EXTRAIT DU TEXTE -

1. Définition de la captation d’héritage.

La captation d’héritage est la manipulation de la part d’une personne malveillante, qui dispose de la confiance de la personne abusée, dans le but de se faire attribuer des biens dans la succession de la personne abusée, voire même la totalité de sa succession.

La captation peut prendre plusieurs formes : détournement de liquidités, de comptes bancaires en procédant à des retraits de grosses sommes de manière intempestive, ou par l’émission de chèques à l’ordre de la personne manipulatrice sans motif légitime, pouvant même aller jusqu’à la mise en place d’une procuration par la victime au bénéfice de cette dernière.

La captation peut aussi être réalisée par la souscription d’un contrat d’assurance-vie au profit de la personne malhonnête.

Des présomptions irréfragables de captation d’héritage ont été instaurées par le législateur concernant certaines professions :
- Article 909 du code civil : interdiction faites aux membres des professions médicales et de la pharmacie (médecins, …), ainsi qu’aux auxiliaires médicaux (infirmière, aide soignante, …) ayant prodigué des soins à une personne pendant la maladie dont elle meurt, de profiter des dispositions entre vifs ou testamentaires. De même, les mandataires judiciaires à la protection des majeurs et les personnes morales au nom desquelles ils exercent leurs fonctions ne peuvent profiter des dispositions entre vifs ou testamentaires de la part des personnes dont ils assurent la protection. Cette règle est également applicable aux ministres du culte.
- Article 907 du code civil : interdiction faite au mineur de disposer au profit de son tuteur.

2. Recours en justice des victimes.

En cas de captation d’héritage, il existe pour la victime et sa famille une action civile et une action pénale.

D’une part, l’action civile consiste en l’introduction devant le tribunal d’un recours en annulation pour captation d’héritage. Le but est d’annuler les effets du détournement ou d’annuler l’acte qui a prodigué des biens aux tiers.

Dans le cas de ruses ou de manœuvres frauduleuses en vue d’obtenir une libéralité, le demandeur doit nécessairement rapporter la preuve d’un vice du consentement. De plus, l’insanité de la personne trompée doit être prouvée : il faut démontrer que cette personne, au moment où elle a consenti la libéralité, souffrait d’une altération de ses facultés mentales. En effet, l’article 901 du code civil dispose que « Pour faire une libéralité, il faut être sain d’esprit. La libéralité est nulle lorsque le consentement a été vicié par l’erreur, le dol ou la violence ». La preuve de l’altération peut être rapportée par tous moyens.

EXERCICES À FAIRE -
a) Quels articles du code civil le texte sur la captation d'héritage cite-t-il ? Donnez-les tous.
b) Dans le texte sur la captation d'héritage, modifiez le passage commençant par « La captation peut aussi » et finissant par « ministres du culte. » en remplaçant « malhonnête » par « déloyale ».

DONNÉES FOURNIES -

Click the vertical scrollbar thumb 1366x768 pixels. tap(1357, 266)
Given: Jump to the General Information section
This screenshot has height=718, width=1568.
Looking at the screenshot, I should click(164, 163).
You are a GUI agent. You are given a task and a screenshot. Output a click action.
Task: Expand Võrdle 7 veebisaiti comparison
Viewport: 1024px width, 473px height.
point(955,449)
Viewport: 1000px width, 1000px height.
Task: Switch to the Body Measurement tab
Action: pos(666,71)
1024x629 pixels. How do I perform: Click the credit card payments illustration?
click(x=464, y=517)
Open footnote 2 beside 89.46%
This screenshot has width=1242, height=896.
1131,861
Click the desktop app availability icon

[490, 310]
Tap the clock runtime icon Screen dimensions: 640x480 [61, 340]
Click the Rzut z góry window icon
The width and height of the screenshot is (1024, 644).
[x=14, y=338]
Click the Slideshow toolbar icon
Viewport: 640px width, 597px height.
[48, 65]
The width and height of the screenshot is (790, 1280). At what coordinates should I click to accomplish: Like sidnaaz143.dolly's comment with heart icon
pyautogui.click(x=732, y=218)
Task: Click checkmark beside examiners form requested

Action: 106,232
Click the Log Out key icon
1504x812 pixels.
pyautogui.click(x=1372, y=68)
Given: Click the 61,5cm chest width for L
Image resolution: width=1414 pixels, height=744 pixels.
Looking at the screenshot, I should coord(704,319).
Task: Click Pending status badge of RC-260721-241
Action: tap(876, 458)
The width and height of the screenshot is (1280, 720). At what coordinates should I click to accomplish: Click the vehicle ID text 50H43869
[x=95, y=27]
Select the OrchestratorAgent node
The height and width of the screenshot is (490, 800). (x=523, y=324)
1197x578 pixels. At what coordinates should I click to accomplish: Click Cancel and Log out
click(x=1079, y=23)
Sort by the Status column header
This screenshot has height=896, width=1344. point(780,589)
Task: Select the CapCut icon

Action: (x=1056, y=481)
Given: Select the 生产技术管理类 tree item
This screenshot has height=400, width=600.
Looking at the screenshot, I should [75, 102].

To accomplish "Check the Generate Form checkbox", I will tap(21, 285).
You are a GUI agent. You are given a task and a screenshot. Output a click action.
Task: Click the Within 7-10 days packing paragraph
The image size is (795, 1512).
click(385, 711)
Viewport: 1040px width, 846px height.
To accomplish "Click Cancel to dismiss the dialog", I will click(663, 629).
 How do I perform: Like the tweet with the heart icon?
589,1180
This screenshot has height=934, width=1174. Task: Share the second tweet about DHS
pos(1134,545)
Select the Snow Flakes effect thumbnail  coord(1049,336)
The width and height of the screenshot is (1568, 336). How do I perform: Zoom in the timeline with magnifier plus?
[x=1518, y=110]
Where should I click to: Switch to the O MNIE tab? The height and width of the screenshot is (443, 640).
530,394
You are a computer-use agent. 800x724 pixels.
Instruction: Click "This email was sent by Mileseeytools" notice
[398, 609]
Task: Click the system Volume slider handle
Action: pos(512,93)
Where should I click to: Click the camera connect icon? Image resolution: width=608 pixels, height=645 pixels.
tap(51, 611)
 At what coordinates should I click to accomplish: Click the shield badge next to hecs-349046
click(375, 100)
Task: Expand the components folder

CORRIGÉS -
a)
- Article 909
- Article 907
- Article 901

b)
La captation peut aussi être réalisée par la souscription d’un contrat d’assurance-vie au profit de la personne déloyale.

Des présomptions irréfragables de captation d’héritage ont été instaurées par le législateur concernant certaines professions :
- Article 909 du code civil : interdiction faites aux membres des professions médicales et de la pharmacie (médecins, …), ainsi qu’aux auxiliaires médicaux (infirmière, aide soignante, …) ayant prodigué des soins à une personne pendant la maladie dont elle meurt, de profiter des dispositions entre vifs ou testamentaires. De même, les mandataires judiciaires à la protection des majeurs et les personnes morales au nom desquelles ils exercent leurs fonctions ne peuvent profiter des dispositions entre vifs ou testamentaires de la part des personnes dont ils assurent la protection. Cette règle est également applicable aux ministres du culte.